AIM OF THE TASK: Turn the items from the line with "Switch to the Permissions tab" to the line with "Image resolution: width=2049" into a Markdown table with the columns Number and Record line, one row per line and blank lines left out.

THE INPUT:
· · · · ·

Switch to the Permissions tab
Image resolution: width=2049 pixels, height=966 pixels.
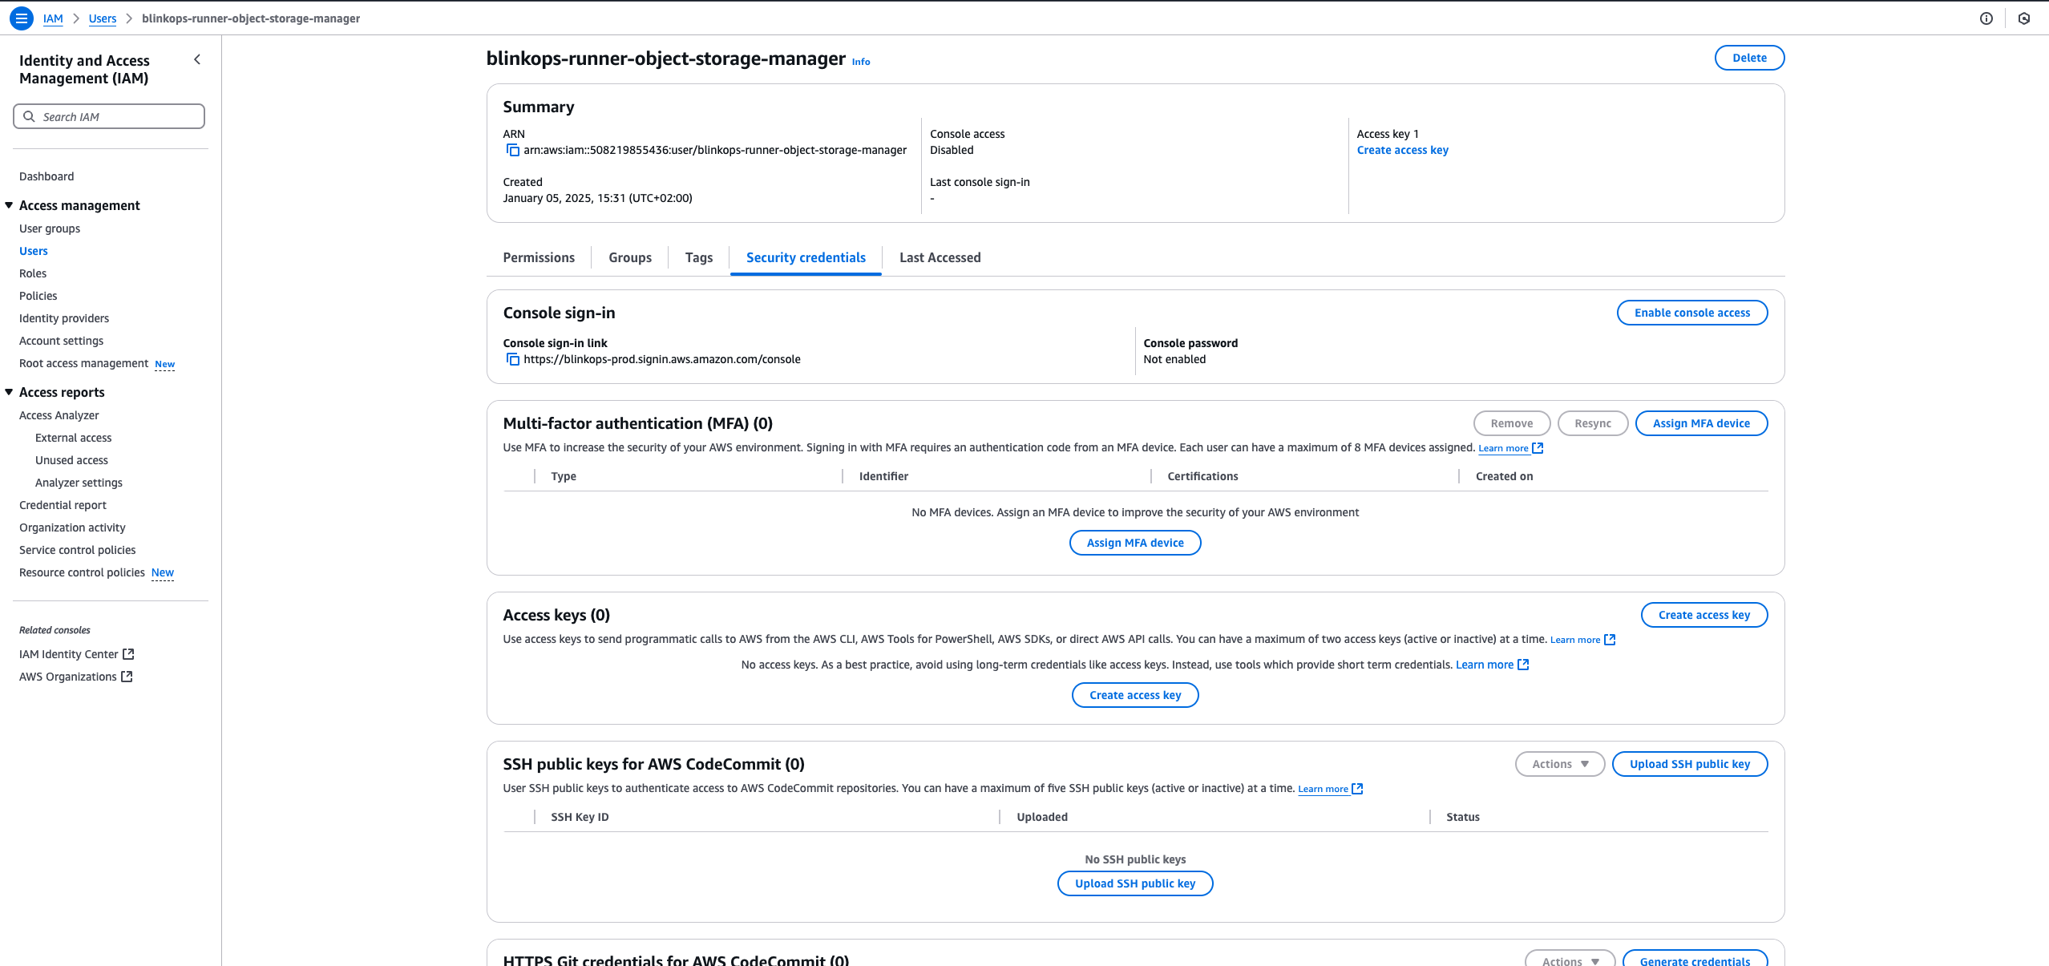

· · · · ·

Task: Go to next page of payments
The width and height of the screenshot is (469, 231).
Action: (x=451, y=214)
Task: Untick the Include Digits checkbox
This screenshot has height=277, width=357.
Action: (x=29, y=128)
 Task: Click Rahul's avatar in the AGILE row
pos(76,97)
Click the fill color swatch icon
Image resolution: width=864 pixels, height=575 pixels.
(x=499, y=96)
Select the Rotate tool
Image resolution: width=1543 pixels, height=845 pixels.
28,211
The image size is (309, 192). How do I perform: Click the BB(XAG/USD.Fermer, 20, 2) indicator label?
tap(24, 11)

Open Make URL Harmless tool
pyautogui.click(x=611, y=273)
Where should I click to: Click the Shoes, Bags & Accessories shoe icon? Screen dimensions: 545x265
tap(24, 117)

· · · · ·

TASK SOLUTION:
| Number | Record line |
|---|---|
| 1 | Switch to the Permissions tab |
| 2 | Image resolution: width=2049 pixels, height=966 pixels. |